Based on telemetry from RiskIQ, 317,269 out of 400,000 on-premises Exchange Servers globally have been patched as of March 12, with the U.S., Germany, Great Britain, France, and Italy leading the countries with vulnerable servers.
Additionally, the U.S. Cybersecurity and Infrastructure Security Agency (CISA) has updated its guidance to detail as many as seven variants of the China Chopper web shell that are being leveraged by malicious actors.
Taking up just four kilobytes, the web shell has been a popular post-exploitation tool of choice for cyber attackers for nearly a decade.

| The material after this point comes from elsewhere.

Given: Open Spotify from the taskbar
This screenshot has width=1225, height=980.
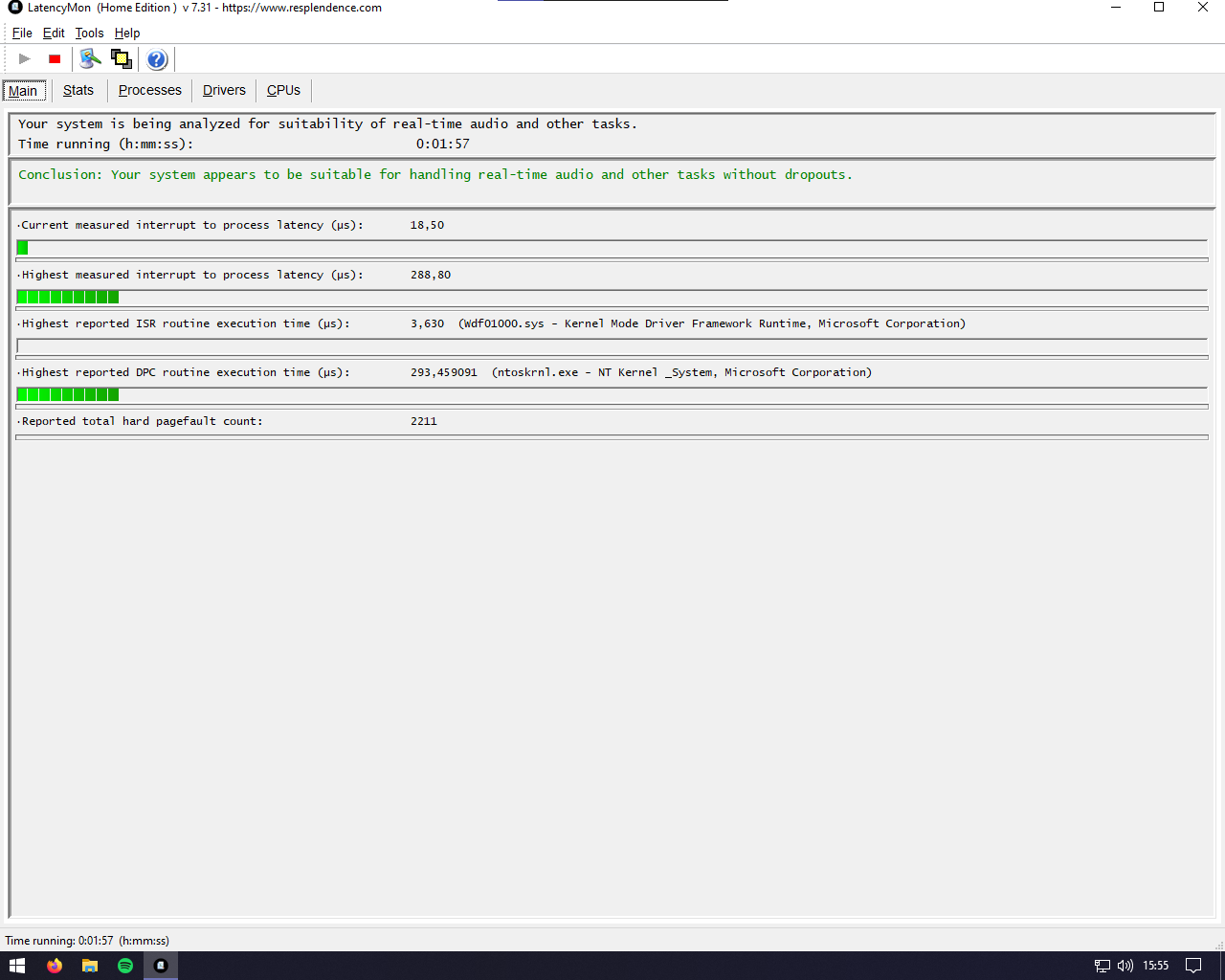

While the breadth of the intrusions is being assessed, Microsoft is also reportedly investigating how the "limited and targeted" attacks it detected in early January picked up steam to quickly morph into a widespread mass exploitation campaign, forcing it to release the security fixes a week before it was due.
The Wall Street Journal on Friday reported that investigators are focused on whether a Microsoft partner, with whom the company shared information about the vulnerabilities through its Microsoft Active Protections Program (MAPP), either accidentally or purposefully leaked it to other groups.
It is also being claimed that some tools used in the "second wave" of attacks towards the end of February are similar to proof-of-concept attack code that Microsoft shared with antivirus companies and other security partners on February 23, raising the possibility that threat actors may have gotten their hands on private disclosure that Microsoft shared with its security partners.
The other theory is that the threat actors independently discovered the same set of vulnerabilities, which were then exploited to stealthily conduct reconnaissance of target networks and steal mailboxes, before ramping up the attacks once the hackers figured out Microsoft was readying a patch.
"This is the second time in the last four months that nation-state actors have engaged in cyberattacks with the potential to affect businesses and organizations of all sizes," Microsoft said. "While this began as a nation-state attack, the vulnerabilities are being exploited by other criminal organizations, including new ransomware attacks, with the potential for other malicious activities."